Document text:
Recently I had the chance to catch up with Dan Ward is the author of The Simplicity Cycle and F.I.R.E.: How Fast, Inexpensive, Restrained and Elegant Methods Ignite Innovation. He served in the USAF for 20 years where he specialized in leading high-speed, low-cost technology development programs. Dan is now a principal systems engineer and innovation catalyst at the MITRE Corporation.


What is the back story behind Simplicity Cycle?

This book was inspired by a conversation I had with a Naval officer 17 years ago, when I was a junior officer. I was in her office to demonstrate a new piece of technology, and before I even started, she said “I don’t care how good this thing is. If it isn’t easy to use, I don’t want it.” That phrase stuck in my head and set me on a course of research into the relationship between complexity and goodness, about how complexity sometimes makes things better and other times gets in the way. I wrote this book to explore that idea.

And yes, the new system I was demonstrating that day was easy to use, and she did like it. I just wish I could find her again to let her know about the book she inspired.

What books had the most impact on you and your development?

Tom Peters was the first business author I really got into – his work is amazing, and his most recent book The Excellence Dividend is a terrific summary of his life’s work. Garr Reynolds’ book Presentation Zen changed the way I give presentations, and I highly recommend it to anyone who hates PowerPoint. I also adore David Whyte’s book Crossing The Unknown Sea. I’ve read that 6 or 7 times and I come away with something new each time. He’s a poet who writes about work and transitions and finding meaning… always blows me away.

But the biggest credit has to go to Don Norman. He’s the guy who coined the term UX (for User Experience). He’s a true design guru, and his books (Design of Everyday Things, Emotional Design, etc) had an enormous impact on my own work as a military technologist. I wrote him a fan letter at one point, he wrote back, and we had an ongoing correspondence for a few years. He encouraged me to write the Simplicity Cycle book, introduced me to his literary agent, and even agreed to write the forward. What a gift!

Brief 1: Write out the part of the Dan Ward interview between "And yes, the" and "blows me away.", inclusive.
Brief 2: Extend the Dan Ward interview beyond its last sentence.
The data after the Dan Ward interview is separate material.

Data provided:

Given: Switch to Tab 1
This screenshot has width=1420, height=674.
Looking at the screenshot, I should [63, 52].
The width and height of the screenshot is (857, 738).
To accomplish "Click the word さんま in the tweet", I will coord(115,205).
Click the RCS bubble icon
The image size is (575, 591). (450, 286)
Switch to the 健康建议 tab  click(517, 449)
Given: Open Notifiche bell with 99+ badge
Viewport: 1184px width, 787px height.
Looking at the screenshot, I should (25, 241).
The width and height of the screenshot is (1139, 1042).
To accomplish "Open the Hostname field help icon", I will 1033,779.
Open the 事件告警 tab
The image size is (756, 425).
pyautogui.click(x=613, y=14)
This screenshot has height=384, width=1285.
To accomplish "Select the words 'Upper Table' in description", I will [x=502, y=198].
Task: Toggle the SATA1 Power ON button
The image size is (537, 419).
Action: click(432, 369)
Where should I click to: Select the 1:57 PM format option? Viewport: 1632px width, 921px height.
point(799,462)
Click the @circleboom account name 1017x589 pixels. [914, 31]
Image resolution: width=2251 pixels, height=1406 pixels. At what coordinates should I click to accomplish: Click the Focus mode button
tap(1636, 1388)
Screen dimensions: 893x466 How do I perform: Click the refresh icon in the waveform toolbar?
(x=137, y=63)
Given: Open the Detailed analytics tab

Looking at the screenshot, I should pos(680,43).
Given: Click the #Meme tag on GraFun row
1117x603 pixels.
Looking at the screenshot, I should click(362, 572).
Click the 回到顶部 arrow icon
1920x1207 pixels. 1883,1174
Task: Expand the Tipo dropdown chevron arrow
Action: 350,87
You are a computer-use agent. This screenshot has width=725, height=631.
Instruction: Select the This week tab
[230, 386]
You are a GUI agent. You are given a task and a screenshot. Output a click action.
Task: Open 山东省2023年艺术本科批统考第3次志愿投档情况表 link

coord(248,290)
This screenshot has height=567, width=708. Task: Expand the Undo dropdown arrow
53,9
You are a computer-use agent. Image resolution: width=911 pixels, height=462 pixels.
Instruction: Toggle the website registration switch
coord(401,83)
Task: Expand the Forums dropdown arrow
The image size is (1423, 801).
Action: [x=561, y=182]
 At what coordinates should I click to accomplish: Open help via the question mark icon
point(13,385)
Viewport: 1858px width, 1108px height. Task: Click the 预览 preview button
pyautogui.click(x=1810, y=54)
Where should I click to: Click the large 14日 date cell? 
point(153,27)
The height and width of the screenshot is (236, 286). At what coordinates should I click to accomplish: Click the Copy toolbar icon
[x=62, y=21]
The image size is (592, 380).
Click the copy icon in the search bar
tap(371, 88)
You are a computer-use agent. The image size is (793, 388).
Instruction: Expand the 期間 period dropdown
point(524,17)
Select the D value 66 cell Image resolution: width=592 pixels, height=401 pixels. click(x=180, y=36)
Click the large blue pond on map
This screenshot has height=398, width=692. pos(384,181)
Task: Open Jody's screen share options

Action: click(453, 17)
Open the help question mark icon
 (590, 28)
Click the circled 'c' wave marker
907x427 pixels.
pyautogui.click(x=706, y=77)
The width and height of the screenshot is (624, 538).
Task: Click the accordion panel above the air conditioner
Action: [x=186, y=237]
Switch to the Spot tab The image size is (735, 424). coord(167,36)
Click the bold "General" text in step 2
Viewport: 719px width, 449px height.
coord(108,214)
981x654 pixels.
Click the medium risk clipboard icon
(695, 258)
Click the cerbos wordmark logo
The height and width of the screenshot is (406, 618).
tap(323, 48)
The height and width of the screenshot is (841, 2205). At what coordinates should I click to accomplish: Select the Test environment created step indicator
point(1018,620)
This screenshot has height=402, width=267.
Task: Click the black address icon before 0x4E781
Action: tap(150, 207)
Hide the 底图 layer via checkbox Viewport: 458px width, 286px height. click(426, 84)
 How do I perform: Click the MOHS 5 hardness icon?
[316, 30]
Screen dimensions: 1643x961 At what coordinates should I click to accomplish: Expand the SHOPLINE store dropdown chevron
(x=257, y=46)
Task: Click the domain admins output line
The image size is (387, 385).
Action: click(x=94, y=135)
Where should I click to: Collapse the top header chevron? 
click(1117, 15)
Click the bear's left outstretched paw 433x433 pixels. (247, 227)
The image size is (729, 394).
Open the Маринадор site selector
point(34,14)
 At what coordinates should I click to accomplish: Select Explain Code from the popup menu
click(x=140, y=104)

Result 1:
And yes, the new system I was demonstrating that day was easy to use, and she did like it. I just wish I could find her again to let her know about the book she inspired.

What books had the most impact on you and your development?

Tom Peters was the first business author I really got into – his work is amazing, and his most recent book The Excellence Dividend is a terrific summary of his life’s work. Garr Reynolds’ book Presentation Zen changed the way I give presentations, and I highly recommend it to anyone who hates PowerPoint. I also adore David Whyte’s book Crossing The Unknown Sea. I’ve read that 6 or 7 times and I come away with something new each time. He’s a poet who writes about work and transitions and finding meaning… always blows me away.

Result 2:
As an acquisitions guy I assume you do quite a bit of technical reading. What value can someone gain from non-technical reading such as literature, history and personal development books?

I’ve probably learned more about leadership, teamwork, courage, and integrity from Harry Potter and Lord of the Rings than most of the formal leadership books I’ve read. I mean, they’re also fun books to read, and that’s important to point out. I read a ton of fiction because I enjoy it. But I also value good fiction because it’s enlightening. It challenges me as a person and a military leader.

How has writing your books, articles, and comics helped refine and improve your thinking?

That’s actually the main reason I write in the first place – to test and clarify my own thoughts. When I put something on paper, I can hold it up to the light and see if I think it’s true. Can I explain it, support it, validate it? Did I express it clearly? If not, then I probably don’t understand it very well myself. Writing is absolutely essential to honing my own mental work.

And then sharing it with the rest of the world is another big test – how do other people respond to what I’ve written? I had several good friends help me develop the Simplicity Cycle by reading early drafts and discussing it with me. Then when a dentist said she really liked it, I knew I was onto something. I like to say that the best ideas in the world are worthless if you can’t express them clearly to other people.

And I’m glad you mentioned comics – I’ve done a fair amount of writing in a comic format, including a little Comic Guide to the Simplicity Cycle. Comics demand a certain type of simplicity, and I find the constraints of the format really stretch my creativity. Incidentally, the idea that “constraints foster creativity” is the key message of my first book, F.I.R.E.

One of the reasons I write comics is to reach more readers. I know there are plenty of people who would not read the book, but they might read the comic. Plus, they’re fun to make and to share.

Is there one short story from your book you would like to share?

There’s a little riff in the book about trust, and I’ve been thinking about that part quite a bit lately. Trust is a great simplifier, which is why I wrote about it in this particular book, but trust is also key to helping a team perform at its best. So I presented some research about trust – the dynamics of how to build and maintain trust and psychological safety, what trust really means and why it matters.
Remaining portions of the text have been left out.